The couple met in Kinshasa. Jean Claude was a representative of the Rwandan community and was often at the refugee office. They got married in Kinshasa. J. and her sister moved to Norway in 2002, she was pregnant of her first child. Jean Claude went on invitation to The Netherlands in 2003. J: ‘We went to different countries because that was better considering our different procedures. When my daughter became one year old, I went to Holland as well.’

Jean Claude became a plumber, but could no longer do his work because of a bad back. He wanted to become a security officer, got a certificate, but was never employed. J: ‘I don’t know why. There were some problems, but they never told us which problems.’

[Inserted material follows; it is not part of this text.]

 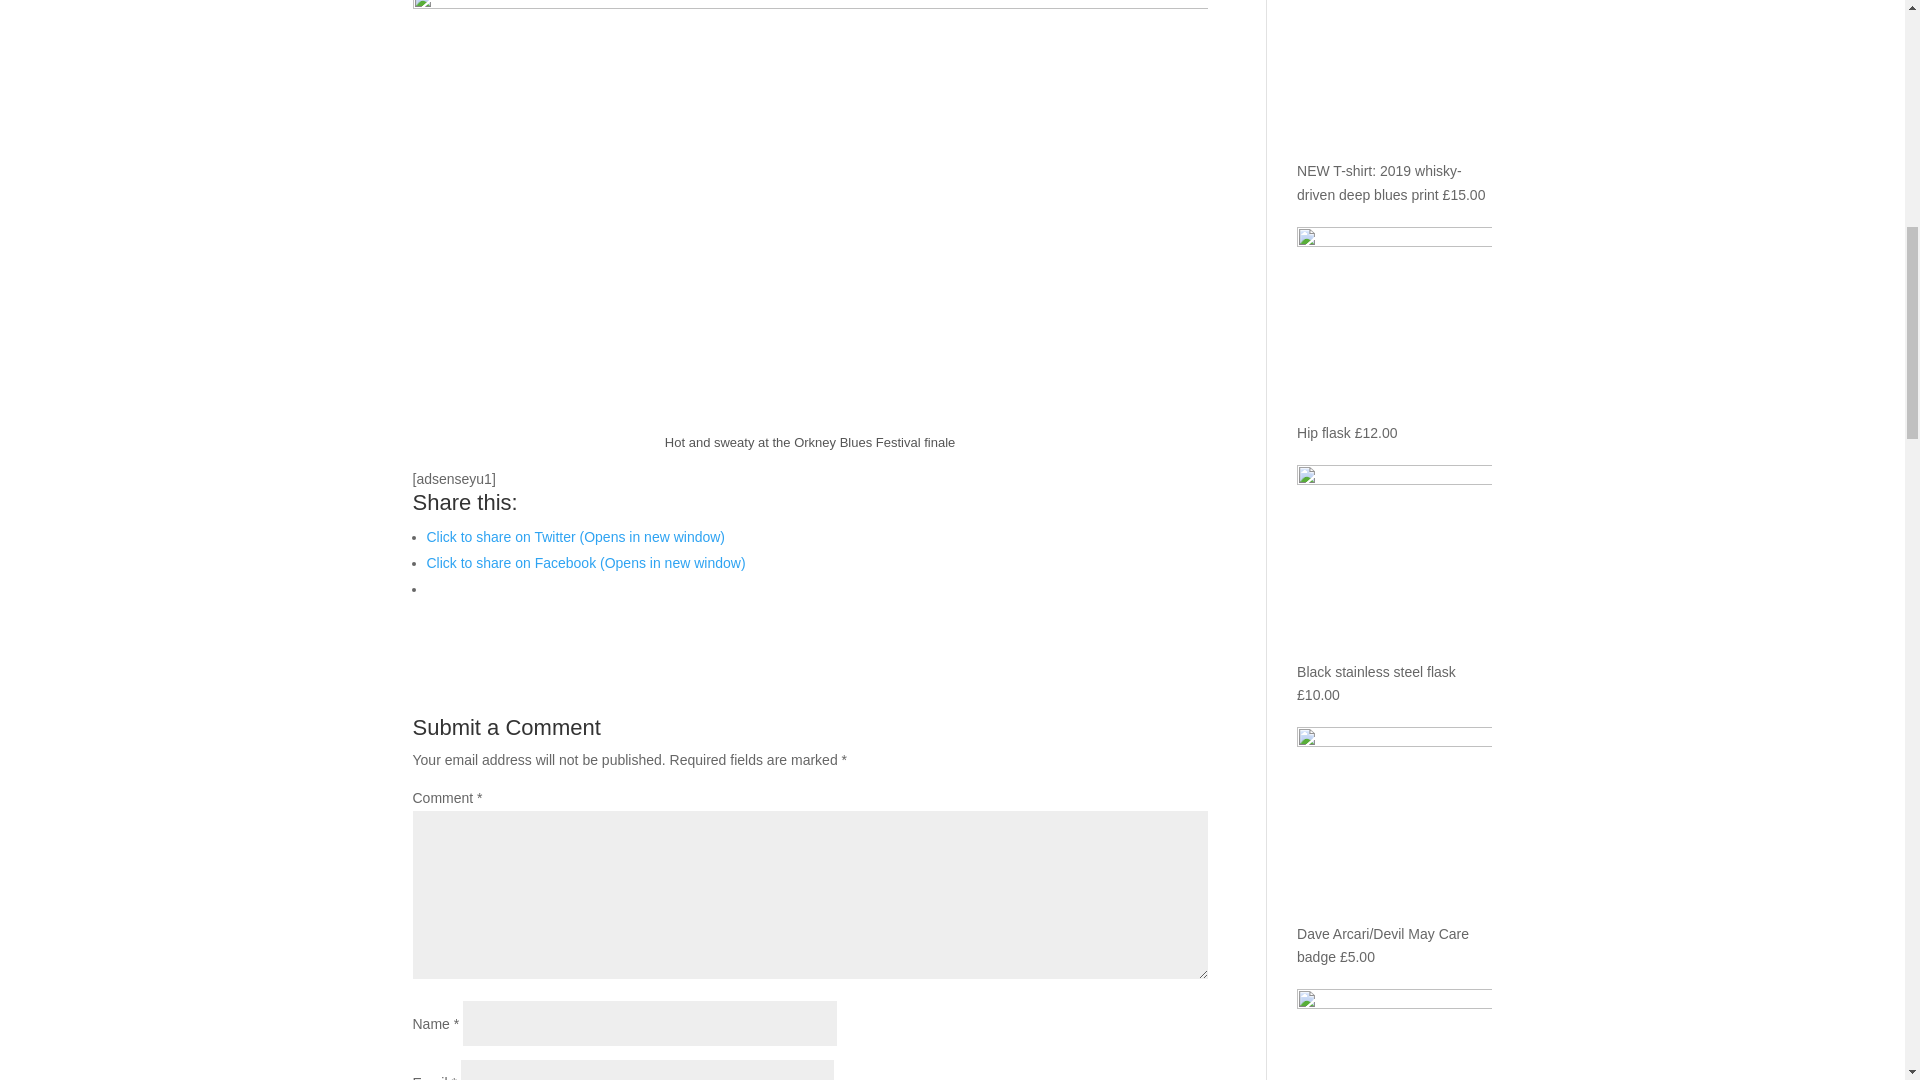 I want to click on Hip flask, so click(x=1394, y=337).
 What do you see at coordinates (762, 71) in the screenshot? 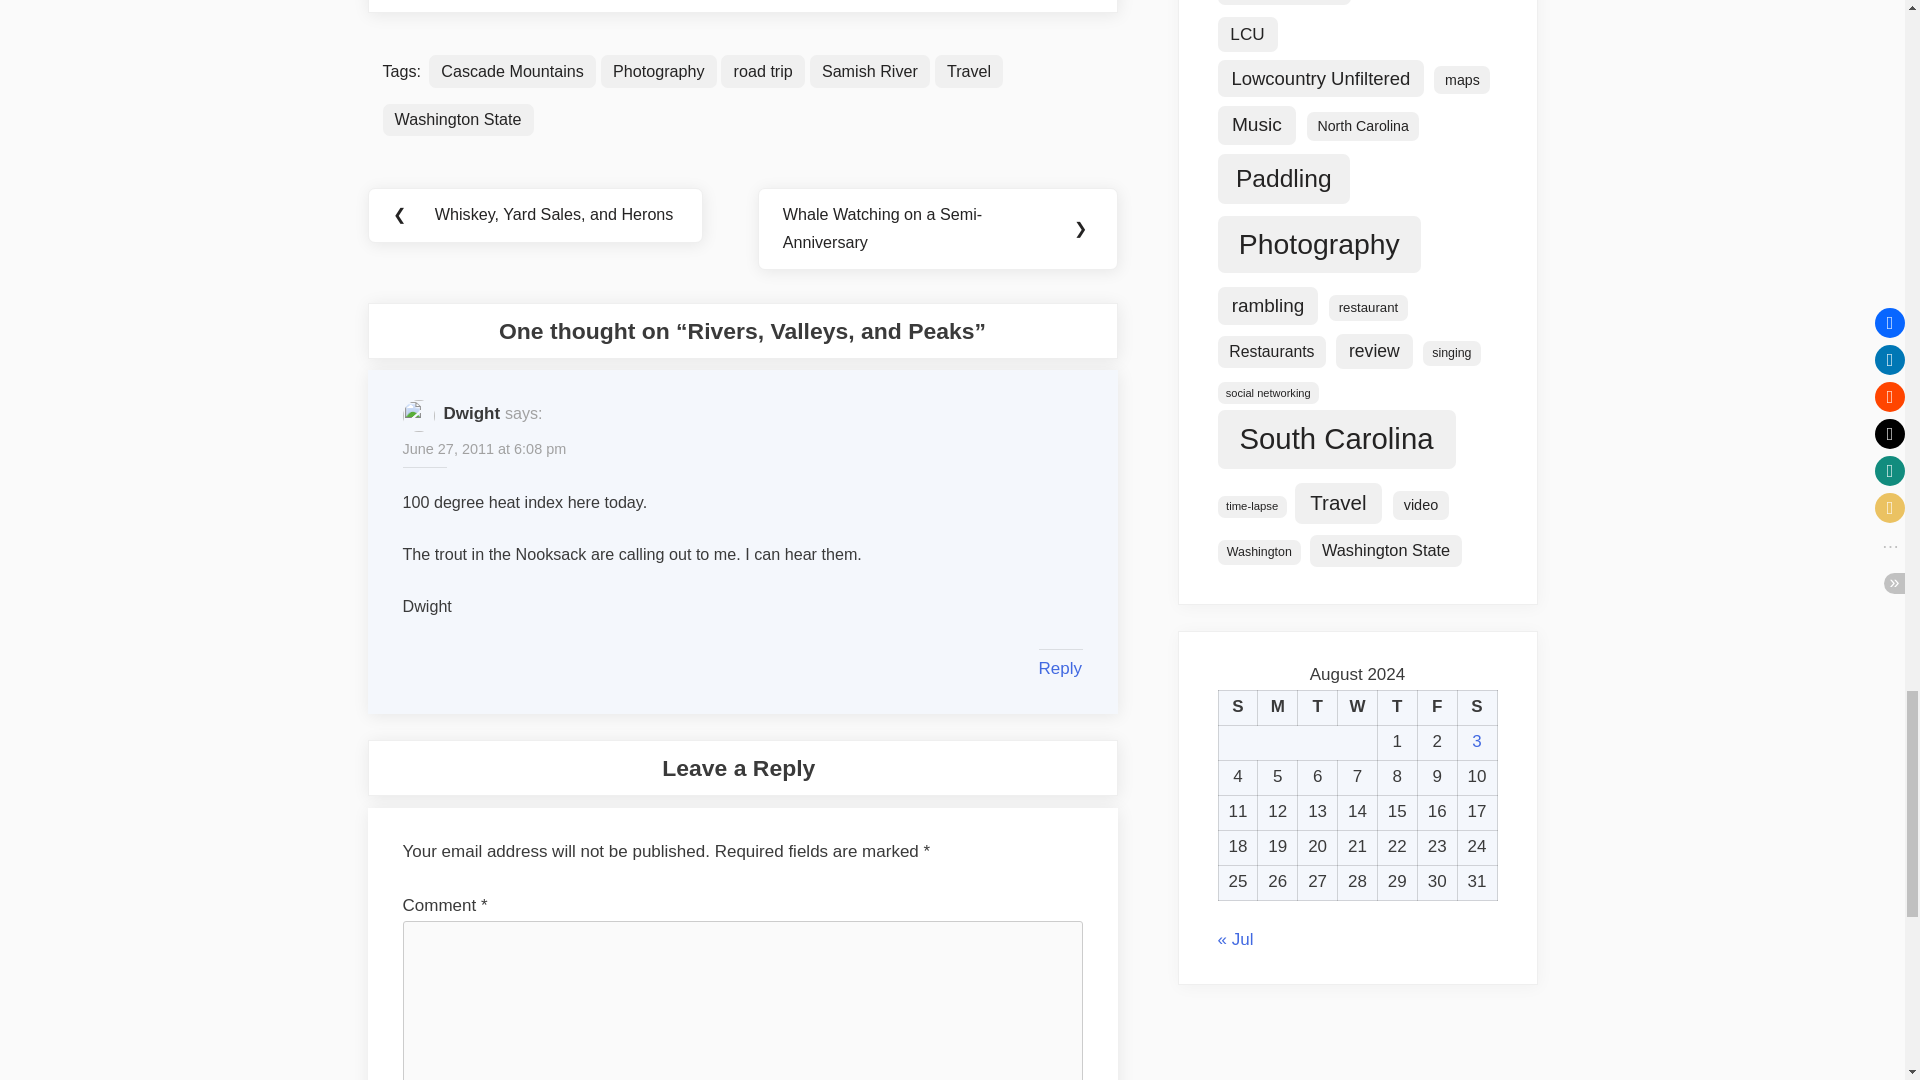
I see `road trip` at bounding box center [762, 71].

In 2012 Jean Claude starts working as a cab driver. J: ‘He needed an affidavit of good conduct and got one. Very strange considering the situation he was in.’

J. doesn’t know what she’ll do when her husband has to go back to Rwanda. ‘He taught me to laugh, to live. When I met him I had no real wish to live. I had seen so much. I became an orphan when I was four.  My sisters and I had to go to an orphanage. We were there when the bombs started falling. We had to flee for the soldiers of the RPF. We saw a lot of dead people. A lot of blood. We started with 800 children, in the end we were with 200. I took care of a four-year-old girl. I carried her on my back, but one day she died. I was very sorry because I was used to her and she had such a beautiful smile. But I couldn’t help her. I was so tired.’

J. compares herself with a caged animal. ‘We have no money; I cannot work, because I have to be home for my children. In February I’ll have a new baby. We cannot go to Rwanda. I’ll die there.’